Dem Vorbehalt spezieller Regelungen in den anderen Büchern unterliegen die §§ 38–59 SGB I, die im Leistungsrecht als Grundsatz anzuwenden sind, sofern es dazu keine vorrangige Regelung gibt.

Auf Sozialleistungen besteht gemäß § 38 SGB I ein Anspruch, soweit die Spezialnorm den Leistungsträger nicht ermächtigt, nach Ermessen zu handeln. Ein Rechtsanspruch auf eine Sozialleistung besteht demnach dann, wenn die Voraussetzungen nach der Spezialnorm erfüllt sind und in dieser Norm dem ausführenden Leistungsträger kein Ermessen eingeräumt wurde. Dem Bürger wird damit ein einklagbares Recht auf die Leistung gewährt. Die Verwaltung hingegen wird zur Leistung bei Vorliegen der Voraussetzungen verpflichtet.

Abzugrenzen ist der Rechtsanspruch aus § 38 SGB I zur Ermessensleistung nach § 39 SGB I.

Wird dem Leistungsträger in einer Rechtsnorm Ermessen eingeräumt, so besteht der Anspruch des Antragstellers in der ordnungsgemäßen und pflichtgemäßen Ermessensausübung durch den Leistungsträger (§ 39 Abs. 1 Satz 2 SGB I). Mit Ermessensregelungen werden der Verwaltung vom Gesetzgeber Gestaltungsspielräume eingeräumt. Das Ermessen ist entsprechend dem Zweck der Norm und unter Einhaltung der gesetzlichen Grenzen auszuüben.

Die Behörde muss ihre Entscheidung begründen und dabei erkennen lassen, dass sie Ermessen ausgeübt hat. Insbesondere gilt es zu begründen, wie sie zu dieser Ermessensentscheidung gekommen ist. Wird eine Entscheidung der Behörde gerichtlich überprüft, deren Grundlage eine Ermessensnorm war, konzentriert sich die Prüfung allein darauf, ob der Behörde bei der Ausübung des Ermessens Fehler unterlaufen sind, d. h., wurde Ermessen erkannt und ausgeübt und wurden dabei keine sachfremden Erwägungen einbezogen. Weiterhin wird geprüft, ob die Entscheidung im rechtlich eingeräumten Ermessensrahmen getroffen wurde.

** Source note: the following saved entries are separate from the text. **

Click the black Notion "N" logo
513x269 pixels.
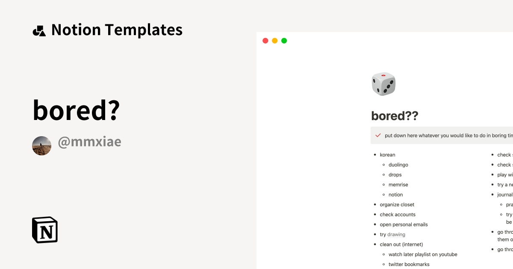[x=45, y=230]
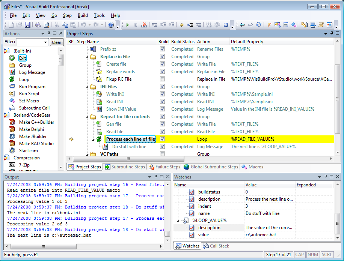Uncheck Build checkbox for Write INI step

[x=162, y=94]
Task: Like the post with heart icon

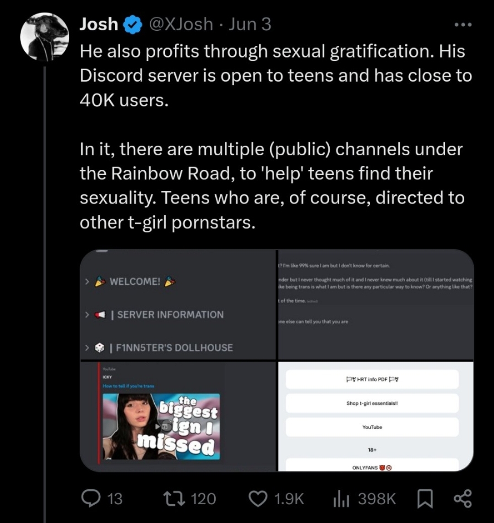Action: pos(259,498)

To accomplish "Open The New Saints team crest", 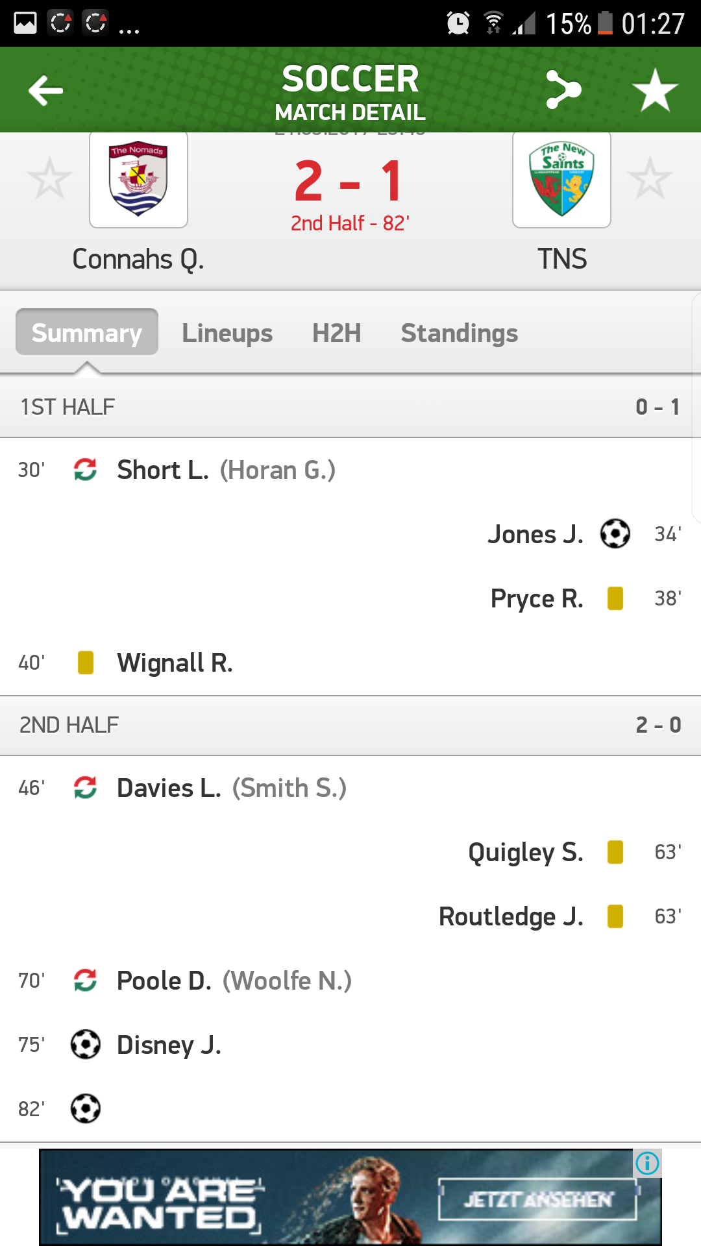I will click(x=561, y=180).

Die Leistungen werden mit Entstehen fällig (§ 41 SGB I). Besteht Anspruch auf eine Geldleistung dem Grunde nach, aber zur Feststellung der Höhe ist noch längere Zeit erforderlich, kann der zuständige Leistungsträger Vorschüsse zahlen, deren Höhe im pflichtgemäßen Ermessen des Trägers steht (§ 42 SGB I).

Bis zum 31.07.2016 wurde die Vorschussregelung nach § 42 SGB I auch bei der Bewilligung von Grundsicherungsleistungen nach dem SGB II angewendet, da es eine Spezialnorm dazu im SGB II nicht gab. Mit der Einführung des § 41a SGB II am 01.08.2016 im Rahmen des 9. Änderungsgesetzes wurde eine Spezialnorm geschaffen, nach der eine vorläufige Bewilligung (quasi als Vorschuss) erfolgen muss, sodass § 42 SGB I im SGB II keine Anwendung mehr findet.

 

Die Auszahlung von Geldleistungen soll kostenfrei auf ein Konto des Empfängers bei einem Geldinstitut erfolgen (§ 47 SGB I).

Weiterhin regeln die §§ 51, 52 sowie 53 ff. SGB I die Aufrechnung, Verrechnung sowie die Übertragbarkeit und Pfändbarkeit von Leistungsansprüchen. Hierzu gibt es allerdings Spezialregelungen im SGB II und SGB XII.